**TO DO**
Each line in the material below, starting at the one with "Click the power logout icon" and ending at the one with "The image size is (1263, 558).", is to be reproduced exactly; no picture is to be copied.

**RECORDS PROVIDED**
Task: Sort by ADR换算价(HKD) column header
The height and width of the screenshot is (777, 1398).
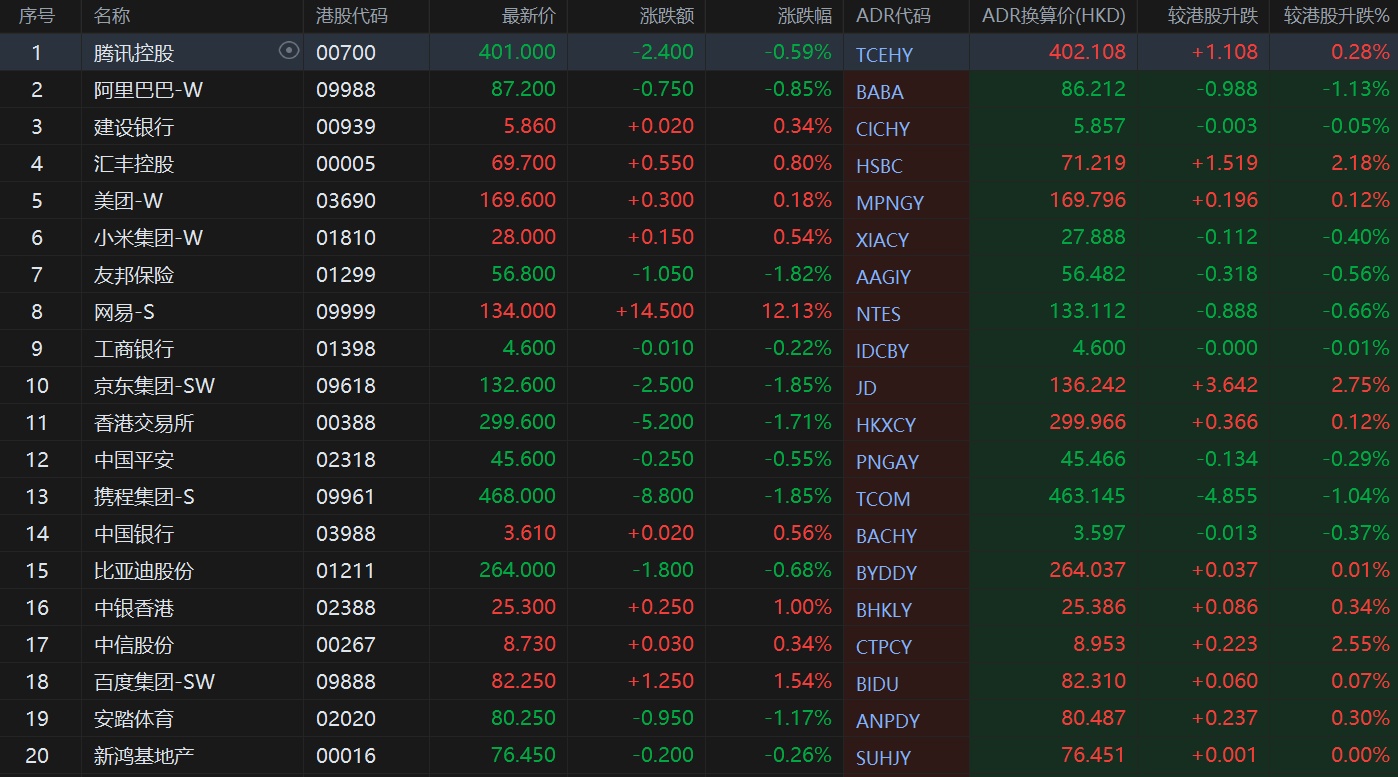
--
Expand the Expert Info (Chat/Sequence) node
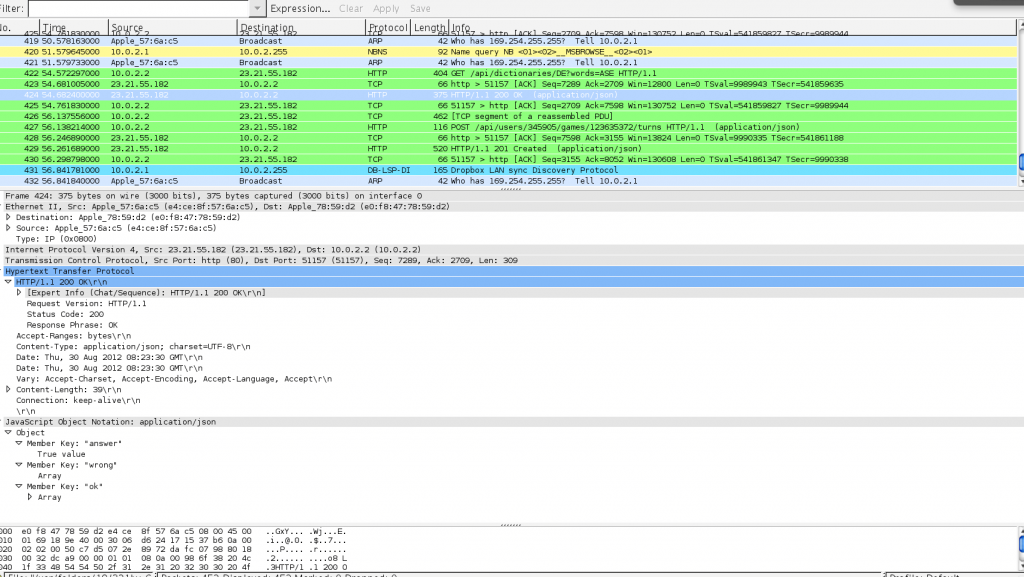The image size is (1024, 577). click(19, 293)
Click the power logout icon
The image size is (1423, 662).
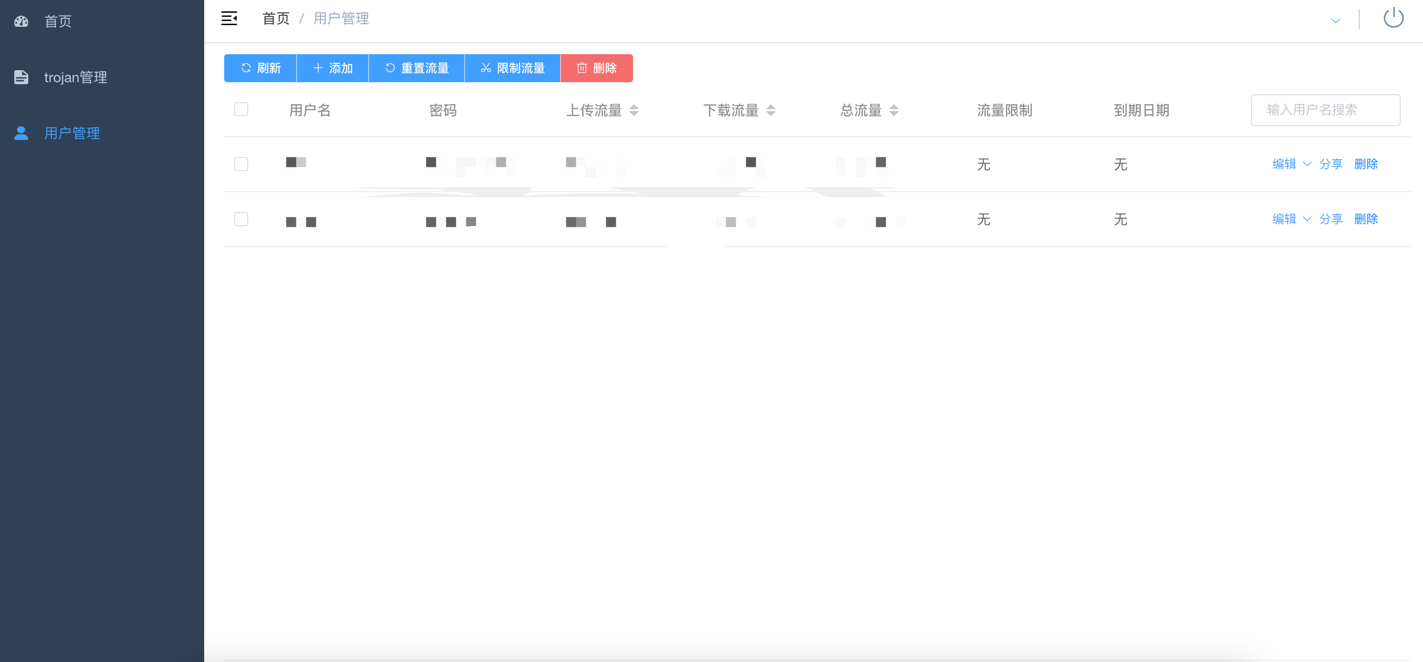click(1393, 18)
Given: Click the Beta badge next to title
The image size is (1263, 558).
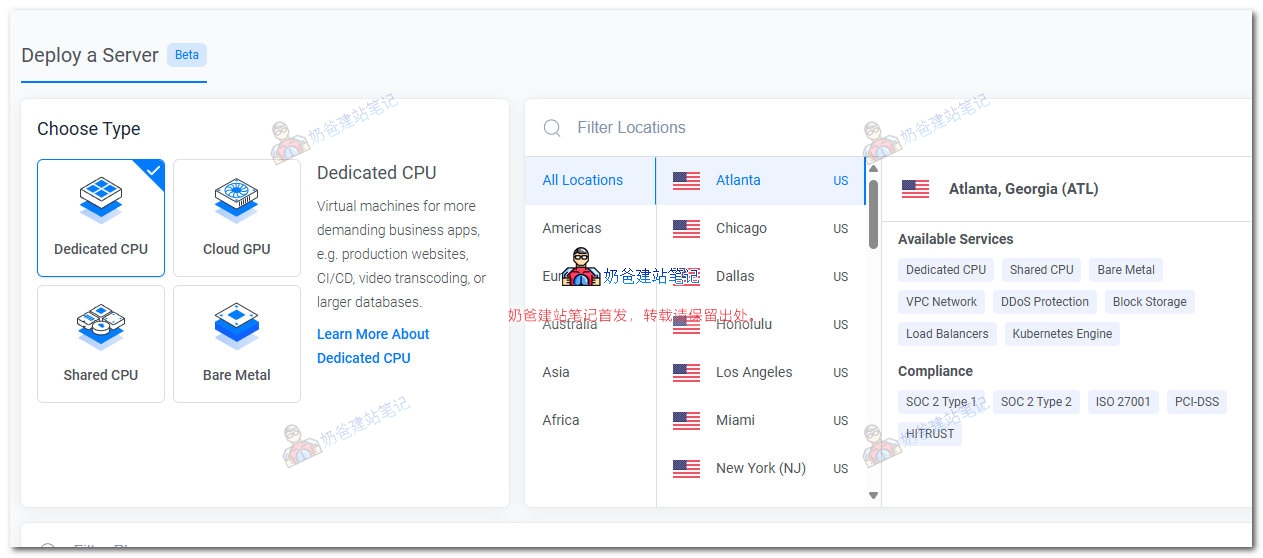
--
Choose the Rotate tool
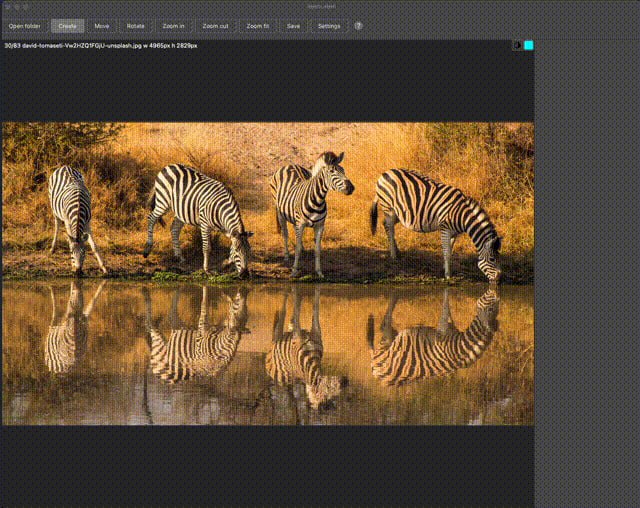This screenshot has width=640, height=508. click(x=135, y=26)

**EXERCISE RESPONSE**
Click the power logout icon
The image size is (1423, 662).
click(1393, 18)
Given: Click the Beta badge next to title
The image size is (1263, 558).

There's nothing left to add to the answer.